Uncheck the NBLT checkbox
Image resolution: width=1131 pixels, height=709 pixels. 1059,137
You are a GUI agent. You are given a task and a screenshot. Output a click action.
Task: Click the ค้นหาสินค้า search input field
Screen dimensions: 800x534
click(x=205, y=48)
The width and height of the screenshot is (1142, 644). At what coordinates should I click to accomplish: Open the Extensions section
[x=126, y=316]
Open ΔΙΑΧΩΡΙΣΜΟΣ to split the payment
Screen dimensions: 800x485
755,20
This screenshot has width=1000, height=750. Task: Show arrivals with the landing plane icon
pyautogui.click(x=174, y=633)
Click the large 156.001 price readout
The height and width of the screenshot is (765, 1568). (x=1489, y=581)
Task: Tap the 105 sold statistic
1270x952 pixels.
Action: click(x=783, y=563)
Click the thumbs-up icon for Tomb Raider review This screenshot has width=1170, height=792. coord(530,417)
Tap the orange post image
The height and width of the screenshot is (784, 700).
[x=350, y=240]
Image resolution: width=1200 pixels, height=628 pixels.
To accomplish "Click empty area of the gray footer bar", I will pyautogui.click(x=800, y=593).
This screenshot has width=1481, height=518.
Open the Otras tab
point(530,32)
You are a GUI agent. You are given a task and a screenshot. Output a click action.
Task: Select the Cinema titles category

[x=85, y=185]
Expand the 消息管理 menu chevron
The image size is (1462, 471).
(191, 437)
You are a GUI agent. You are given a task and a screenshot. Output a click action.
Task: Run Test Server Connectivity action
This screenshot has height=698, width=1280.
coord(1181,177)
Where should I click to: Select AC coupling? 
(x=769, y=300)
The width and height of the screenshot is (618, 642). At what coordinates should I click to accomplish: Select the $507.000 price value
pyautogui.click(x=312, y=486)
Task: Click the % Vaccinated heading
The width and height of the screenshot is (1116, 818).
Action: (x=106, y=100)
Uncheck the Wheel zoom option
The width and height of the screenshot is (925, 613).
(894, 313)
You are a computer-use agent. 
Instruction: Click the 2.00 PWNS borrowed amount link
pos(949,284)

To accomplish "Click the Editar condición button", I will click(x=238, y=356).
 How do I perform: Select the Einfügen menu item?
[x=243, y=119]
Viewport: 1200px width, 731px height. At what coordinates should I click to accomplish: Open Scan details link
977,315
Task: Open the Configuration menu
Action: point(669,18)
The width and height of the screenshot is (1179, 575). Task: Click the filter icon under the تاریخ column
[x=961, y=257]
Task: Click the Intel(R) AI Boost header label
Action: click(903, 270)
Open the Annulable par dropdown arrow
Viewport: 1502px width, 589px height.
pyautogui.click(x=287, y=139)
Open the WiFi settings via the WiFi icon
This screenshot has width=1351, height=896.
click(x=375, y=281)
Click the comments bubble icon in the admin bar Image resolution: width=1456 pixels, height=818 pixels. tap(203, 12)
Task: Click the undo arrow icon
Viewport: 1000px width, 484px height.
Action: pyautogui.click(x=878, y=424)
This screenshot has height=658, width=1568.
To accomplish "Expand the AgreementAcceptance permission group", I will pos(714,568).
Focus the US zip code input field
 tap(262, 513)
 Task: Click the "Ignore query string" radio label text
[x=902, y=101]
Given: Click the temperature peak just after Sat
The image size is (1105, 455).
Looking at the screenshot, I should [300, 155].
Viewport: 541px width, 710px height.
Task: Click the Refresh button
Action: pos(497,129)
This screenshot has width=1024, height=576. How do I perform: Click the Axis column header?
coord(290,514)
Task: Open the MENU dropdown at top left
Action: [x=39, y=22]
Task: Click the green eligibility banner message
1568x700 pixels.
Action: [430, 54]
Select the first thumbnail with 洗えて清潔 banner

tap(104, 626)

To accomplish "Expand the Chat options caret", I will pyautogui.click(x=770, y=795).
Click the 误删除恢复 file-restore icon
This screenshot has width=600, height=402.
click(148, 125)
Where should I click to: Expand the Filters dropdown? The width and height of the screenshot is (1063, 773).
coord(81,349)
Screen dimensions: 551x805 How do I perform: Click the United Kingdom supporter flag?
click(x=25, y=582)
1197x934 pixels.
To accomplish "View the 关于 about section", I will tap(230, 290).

****************

**INSTRUCTIONS TO FOLLOW**
What goes in the answer is the run of lines from the one holding "This screenshot has width=1024, height=576." to the end of the entries, reproduced exactly and with nothing else.

**ANSWER BELOW**
This screenshot has width=1024, height=576. How do I perform: Click the Axis column header?
coord(290,514)
Task: Open the MENU dropdown at top left
Action: [x=39, y=22]
Task: Click the green eligibility banner message
1568x700 pixels.
Action: [430, 54]
Select the first thumbnail with 洗えて清潔 banner

tap(104, 626)

To accomplish "Expand the Chat options caret", I will pyautogui.click(x=770, y=795).
Click the 误删除恢复 file-restore icon
This screenshot has width=600, height=402.
click(148, 125)
Where should I click to: Expand the Filters dropdown? The width and height of the screenshot is (1063, 773).
coord(81,349)
Screen dimensions: 551x805 How do I perform: Click the United Kingdom supporter flag?
click(x=25, y=582)
1197x934 pixels.
To accomplish "View the 关于 about section", I will tap(230, 290).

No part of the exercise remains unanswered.